### SELECTED TEXT
::::::::
Imagine the header clinging to the rack on the back of a flat-bed, chasing
a cow across the high plains of Colorado with the hazer banging along
beside him in a quarter-ton Ranger with a vet-box in the bed.  Cowboy
stories are about wrecks; horse wrecks, cow wrecks, dog wrecks, financial
wrecks, Tyranosaurus Wrex, and flat-bed, mad cow,
Ranger-with-a-vet-box-in-the-bed, wrecks!
Rancher Tom had Dr. Stan-the-Man out to his place.  Whilst there, they
spotted a cow with a big lump on her jaw.
“Better lance it,” suggested Doc to Tom, “Ya never know.”
It was getting late, no way to gather the bunch.  “Just rope her” said Doc.
Tom put his son, Junior, in the back of the flat-bed.  Son had been roping
since high school and Dad figured maybe he could reap some payback for all
the miles, horses and entry fees it had cost haulin’ him to junior rodeos
since he was 12!
Tom got the cow runnin’ down the tracks of the feed wagon.  Junior was
leanin’ out like a flag pole on the Titanic!  The deck rocked violently as
Tom swerved and slid to stay on the left side of the cow.  In one wild
lunge, when the flat-bed hit a dip and came off the ground, Junior threw
his loop!  “A beeyootiful catch!” thought Tom, as he turned off and
watched the slack go out of the rope.
Back on the deck Junior realized he had about as much control of the
situation as he would have ropin’ a doggin’ steer off a bareback bronc…no
place to dally!
They regrouped.  “I’ll try and run over the draggin’ rope with a tire!”
said Tom.
::::::::
### DATA EXTRACT

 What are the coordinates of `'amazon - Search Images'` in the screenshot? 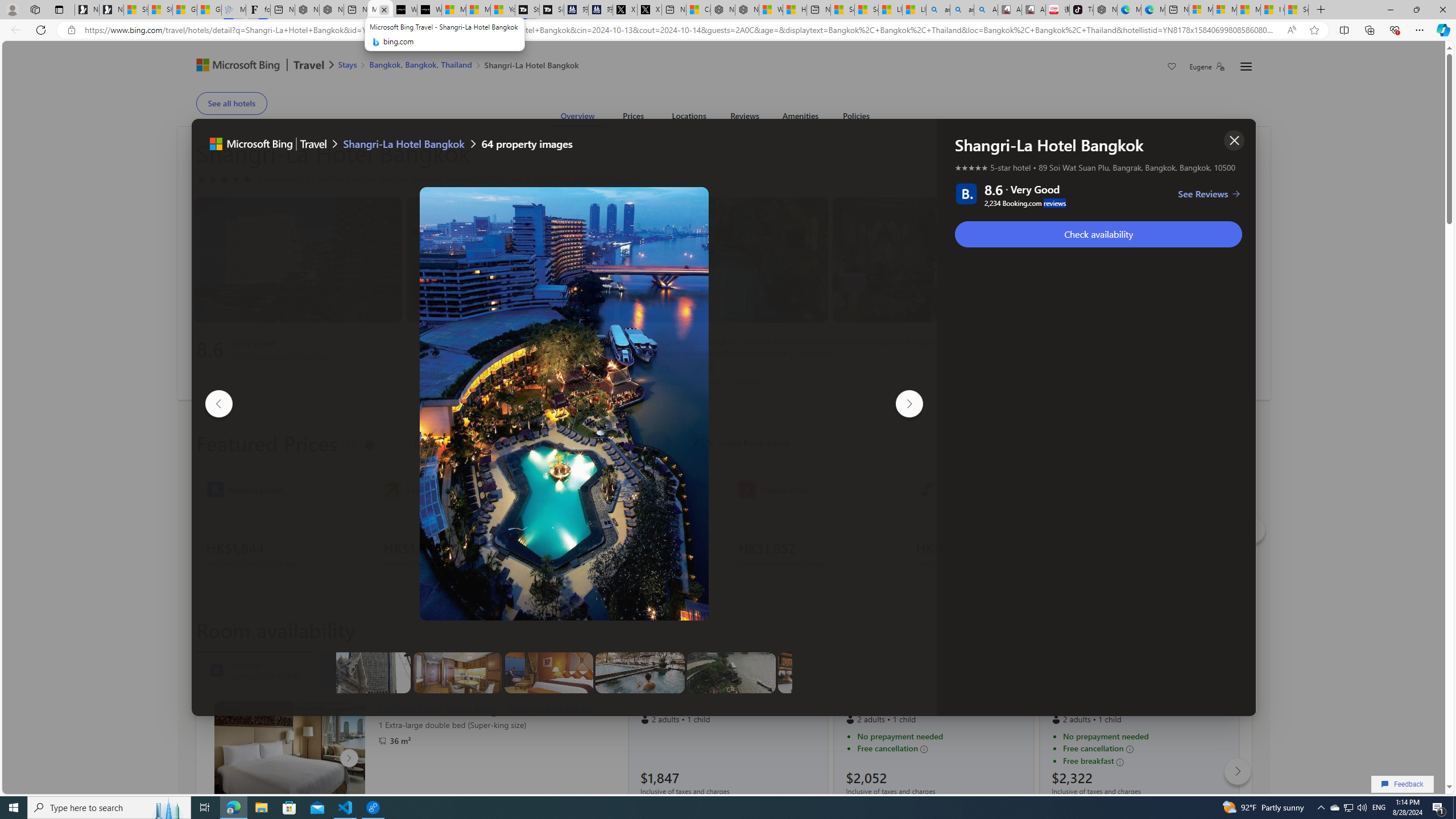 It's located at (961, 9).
::::::::
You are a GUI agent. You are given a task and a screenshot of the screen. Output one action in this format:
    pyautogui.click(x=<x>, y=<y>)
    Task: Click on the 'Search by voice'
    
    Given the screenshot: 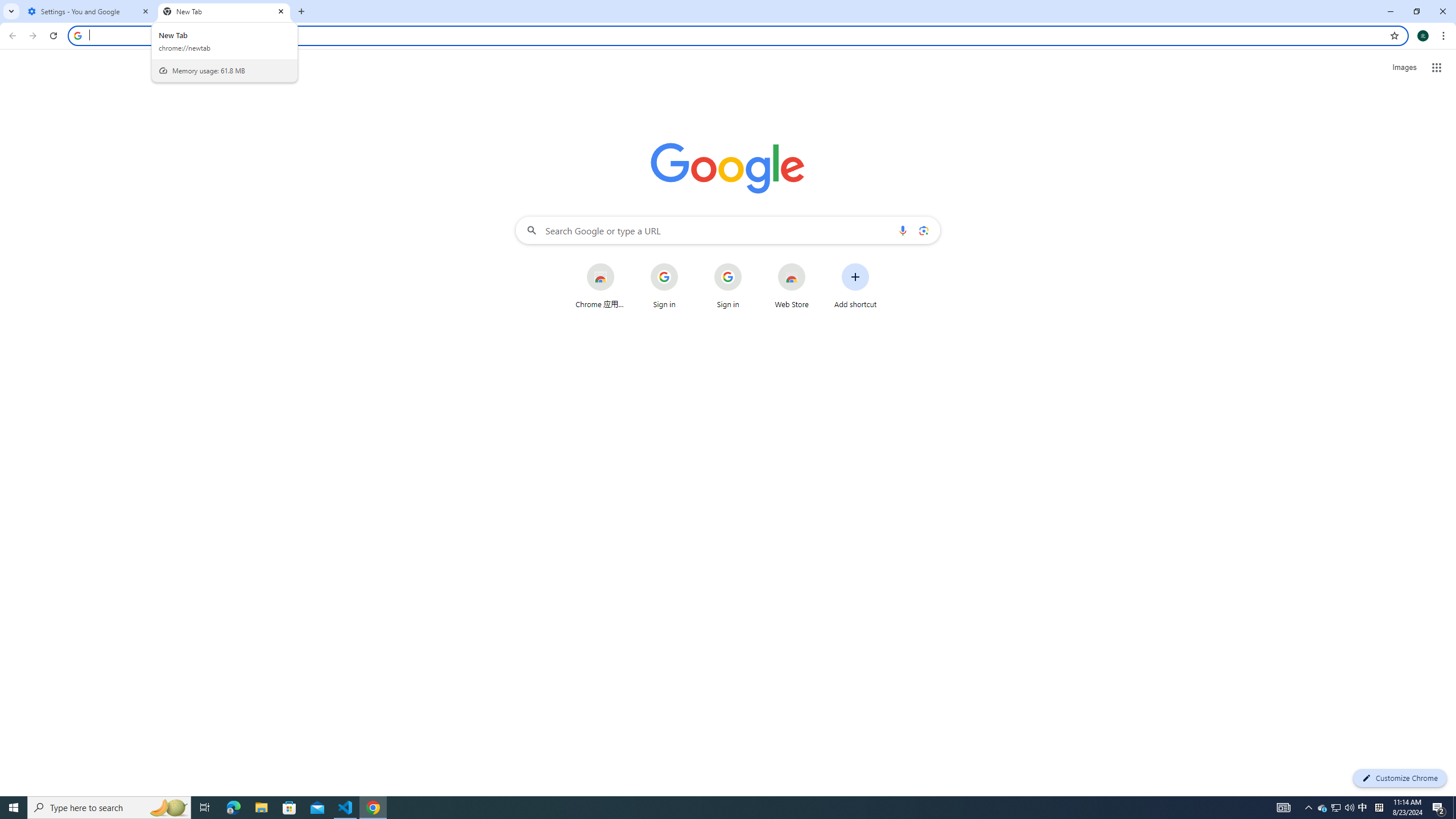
::::::::
### PROBLEM DETAILS
Reproduce the cowboy roping story in full, word for word. The material was taken from a separate source.

### WRITTEN ANSWER
Imagine the header clinging to the rack on the back of a flat-bed, chasing
a cow across the high plains of Colorado with the hazer banging along
beside him in a quarter-ton Ranger with a vet-box in the bed.  Cowboy
stories are about wrecks; horse wrecks, cow wrecks, dog wrecks, financial
wrecks, Tyranosaurus Wrex, and flat-bed, mad cow,
Ranger-with-a-vet-box-in-the-bed, wrecks!
Rancher Tom had Dr. Stan-the-Man out to his place.  Whilst there, they
spotted a cow with a big lump on her jaw.
“Better lance it,” suggested Doc to Tom, “Ya never know.”
It was getting late, no way to gather the bunch.  “Just rope her” said Doc.
Tom put his son, Junior, in the back of the flat-bed.  Son had been roping
since high school and Dad figured maybe he could reap some payback for all
the miles, horses and entry fees it had cost haulin’ him to junior rodeos
since he was 12!
Tom got the cow runnin’ down the tracks of the feed wagon.  Junior was
leanin’ out like a flag pole on the Titanic!  The deck rocked violently as
Tom swerved and slid to stay on the left side of the cow.  In one wild
lunge, when the flat-bed hit a dip and came off the ground, Junior threw
his loop!  “A beeyootiful catch!” thought Tom, as he turned off and
watched the slack go out of the rope.
Back on the deck Junior realized he had about as much control of the
situation as he would have ropin’ a doggin’ steer off a bareback bronc…no
place to dally!
They regrouped.  “I’ll try and run over the draggin’ rope with a tire!”
said Tom.